Roku
stock tumbled Friday on the heels of a downgrade from an analyst team concerned that the streaming-media company’s shares rose too quickly too fast.
MoffettNathanson analysts led by Michael Nathanson downgraded
Roku
to Sell from Neutral on Friday and lowered earnings estimates for 2023 and 2024, but lifted their stock price target to $66 from $64.
The stock was down 6.5% to $96.24 in Friday trading, but has soared 136% this year.
Friday’s ratings move reverses the firm’s upgrade to Neutral at the end of October ahead of Roku’s third-quarter earnings report—which included better-than-expected revenue and active accounts.

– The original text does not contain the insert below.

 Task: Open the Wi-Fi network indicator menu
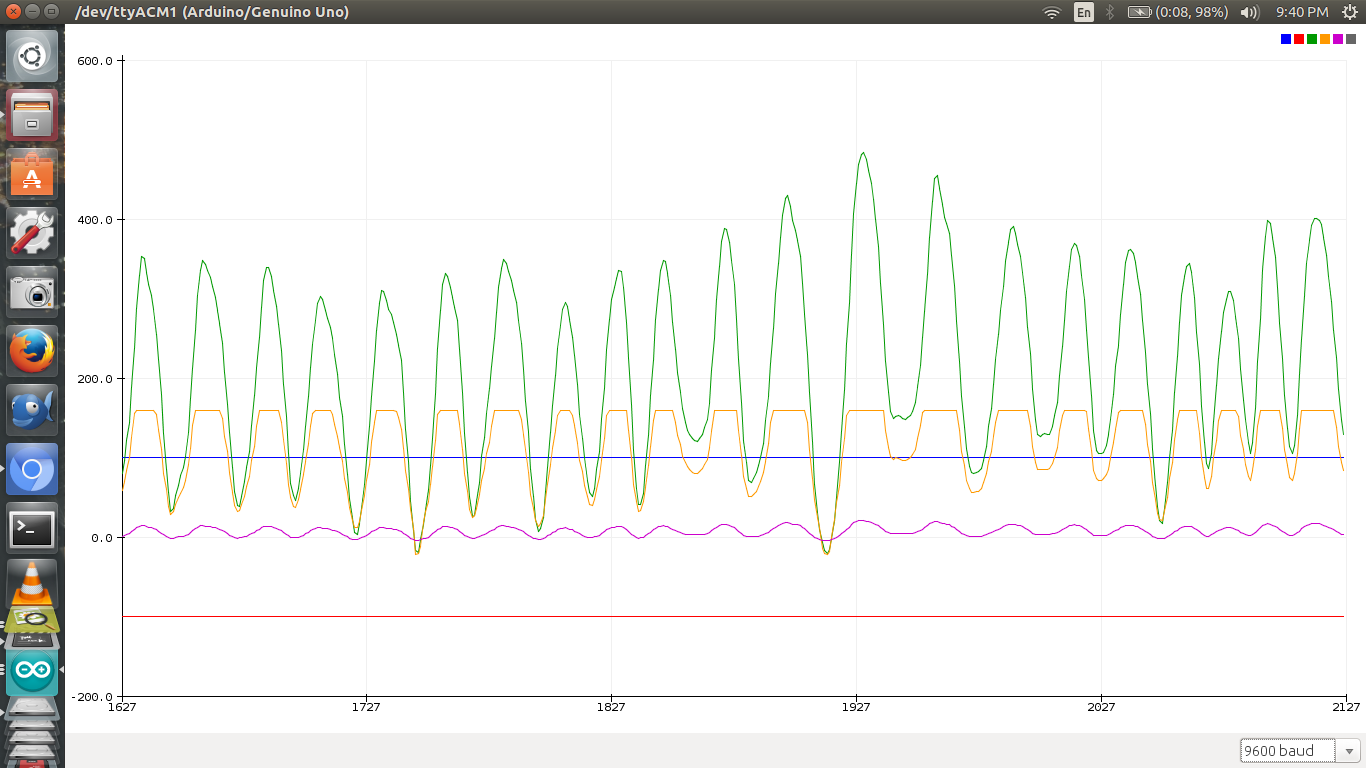[x=1051, y=12]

“We weren’t making a call on a stronger top-line; instead, after a ridiculous, undisciplined surge in expenses in 2021 and 2022, the company had taken meaningful cost actions to rein in expense growth and we saw a path towards achieving profitability,” analysts wrote in a Friday report.

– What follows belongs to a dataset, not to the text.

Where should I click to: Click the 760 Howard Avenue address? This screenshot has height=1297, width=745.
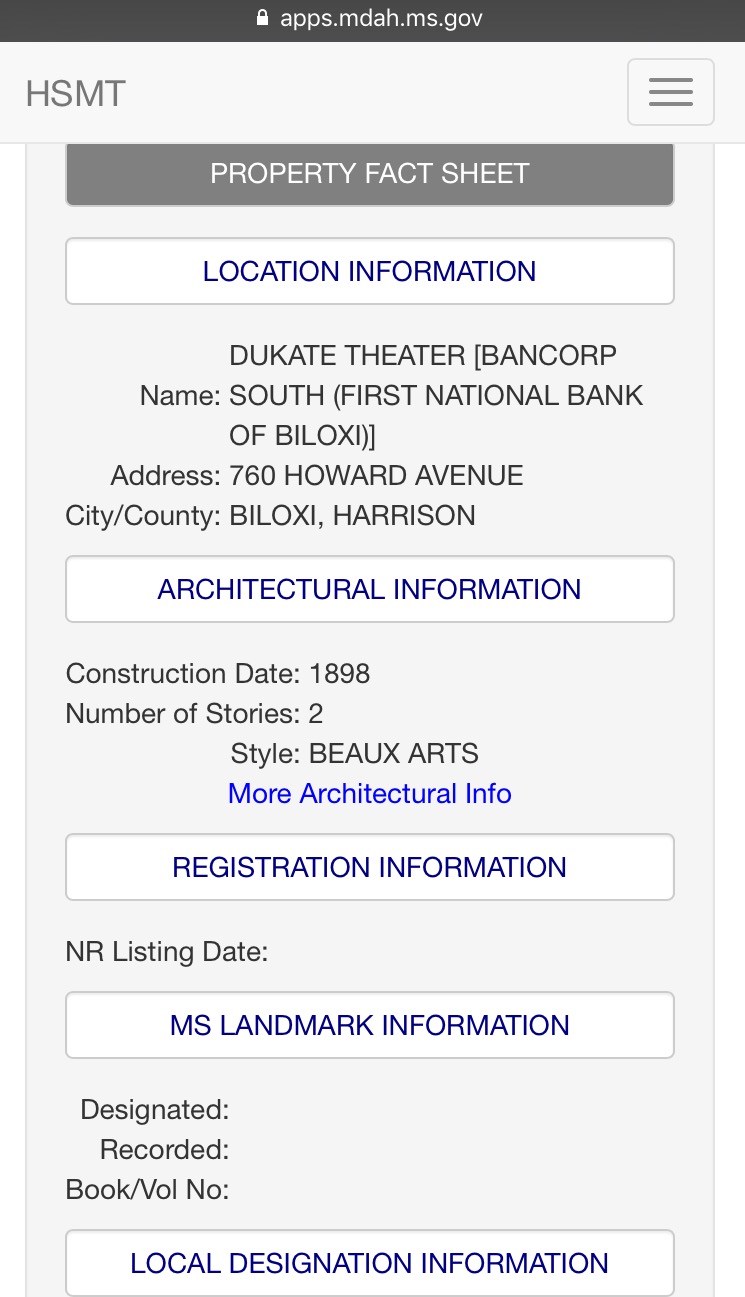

The downgrade, however, doesn’t reflect a change in that view of fundamentals. Rather, it’s all about valuation. Since the company posted third-quarter results on Nov. 1, shares have soared 72% through Thursday’s close, according to Dow Jones Market Data.
“We simply cannot get anywhere near current stock levels in our valuation framework,” Moffett said, even with their fairly upbeat forecast for adjusted earnings before interest, tax, depreciation, and amortization.
According to the firm’s research, the larger portion of Roku’s revenue growth was driven by content distribution sales this year, but streaming subscription growth is slowing and will continue to do so, which will weight on content distribution revenue.
Next year, Connected TV advertising—ads that appear while streaming content—will have to push growth, though “better scaled players” including Amazon Prime,
Netflix,
and
Disney
will likely snap up market share, analysts said.